Fulcro centrale della programmazione sulle decisioni da intraprendere spetta alla Procura della Repubblica. Che accertata la discrezionalità della notizia arrivata in Procura o di un fatto riportato dai cittadini, procede o meno ad attivare il Protocollo. Mediante la coodelega . Che è l’entrata in campo o della Polizia, per la generalizzazione e quindi la ricerca sui due capoluoghi di dati, autorizzazioni e quanto delegato dall’informativa spedita dalla Procura, i Carabinieri, se i soggetti in causa o presunti  non provengono dal Molise e quindi l’indagine si sposta su altri centri limitrofi o nazionali, e la Guardia di Finanza, se trattasi di aspetti finanziari. Alla fine di quanto verrà redatta  unica consegnata al Procuratore competente che valutati  gli elementi e  le notizie raccolti valuterà il da farsi. Funzione di raccordo tra i 3 Procuratori della Repubblica sarà il dott. Rispoli .

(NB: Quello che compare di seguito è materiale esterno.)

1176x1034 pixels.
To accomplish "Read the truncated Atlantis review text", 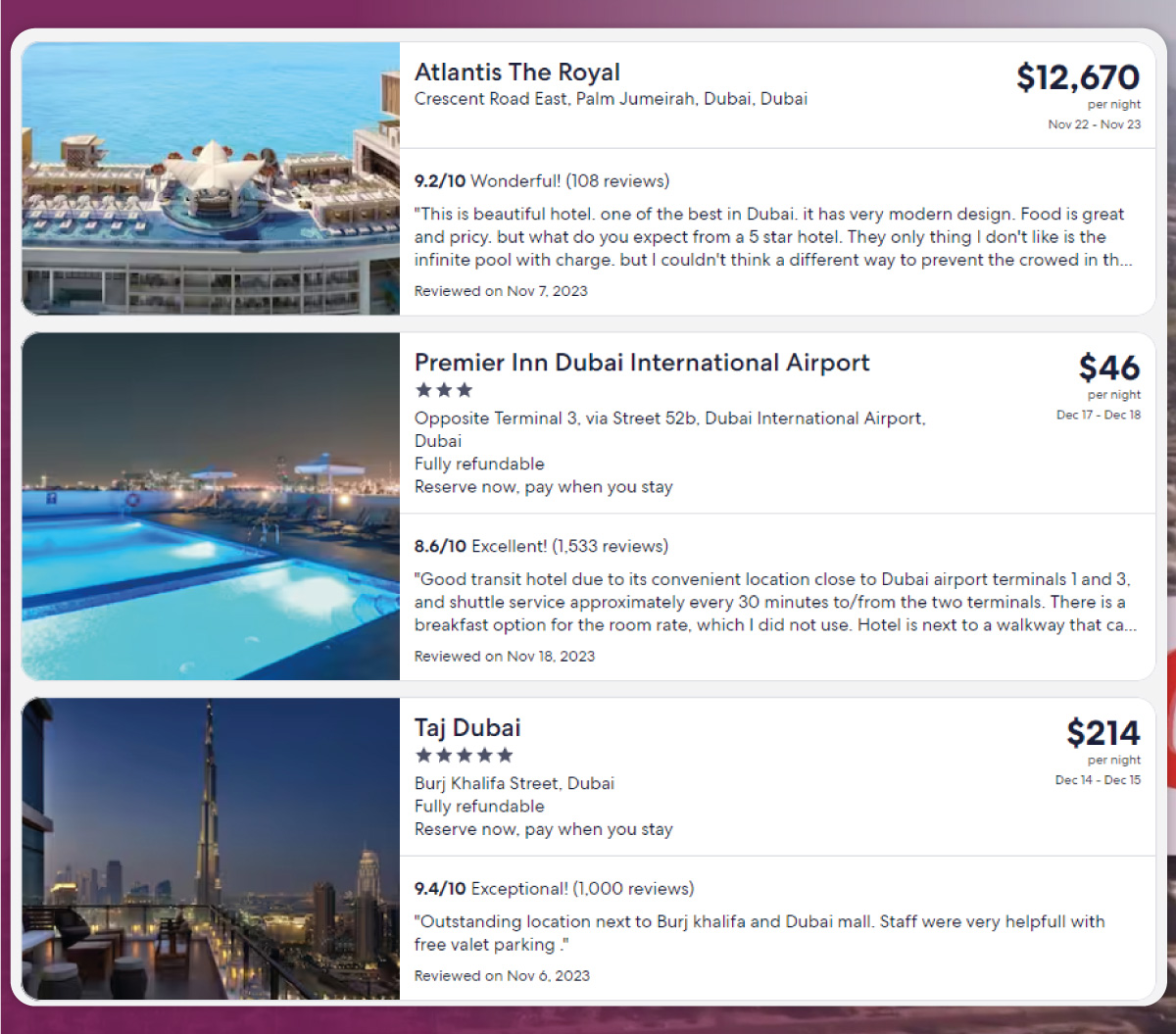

“Siamo convinti – precisa ancora il Presidente della Corte d’Appello del Molise dott. Guido Rispoli – che in questa materia specifica fare rete è fondamentale. Per scovare e prevenire interventi e azioni spesso nascoste e mascherate di qualsiasi natura criminosa di cui ogni forza è specializzata e quindi in grado di prevenire. Soprattutto in tema finanziario con l’immissione di capitali in nero in attività imprenditoriali che mettono ovviamente in crisi il sistema locale.”

Il Procuratore della Repubblica dott. Nicola D’Angelo ha osservato che “Il Protocollo è uno strumento di forte dinamismo nell’interazione preventiva sul territorio che dovrà  essere la cinghia di trasmissione tra i 3 Procuratori . Gli obiettivi di questa iniziativa sono tre: lotta allo spaccio di sostanze stupefacenti,  lotta alla criminalità organizzata che qui trova vuoti dove poter operare utilizzando la manovalanza di spacciatori e quant’altro della piccola malavita locale, interventi  patrimoniali su ogni tipo di sequestro. Credo e sono fiducioso che da questa mirata organizzazione verranno fuori buoni risultati”

Gli interventi a sostegno del Protocollo da parte della massima rappresentanza della Guardia di Finanza delle due Questure e dei Carabinieri, hanno messo in evidenza che l’obiettivo da raggiungere è quello di realizzare con una spiccata prevenzione  un argine che non consenta l’entrata sul territorio della malavita organizzata e per effettuare incursioni delittuose di ogni tipo e di non permettere l’avvio o il consolidamento di strutture commerciali o finanziarie con capitali riciclati e quindi in nero. Il comandante regionale del Molise gen. Simmarco ha sottolineato quanto non sia un caso che il Molise goda di un contesto abbastanza tranquillo grazie al lavoro delle Forze dell’ordine: Carabinieri Polizia e Guardia di Finanza che, ora, sarà ancora più rafforzato con l’accordo interforze e giudiziario che dalle finalità sottoscritte dovrà scoraggiare qualsiasi approdo e impianto in loco di esercizio malavitoso.

Uno strumento quindi che serra ancora di pù le maglie tra le forze di controllo del territorio icome hanno spiegato i due Questori di Campobasso e Isernia in un sistema di prevenzione che ottimizza gli uomini presenti nelle Caserme senza dispersione di energie e risorse trovando un raccordo giudiziario preciso puntualizzato dall’inizio alla fine di ogni operazione.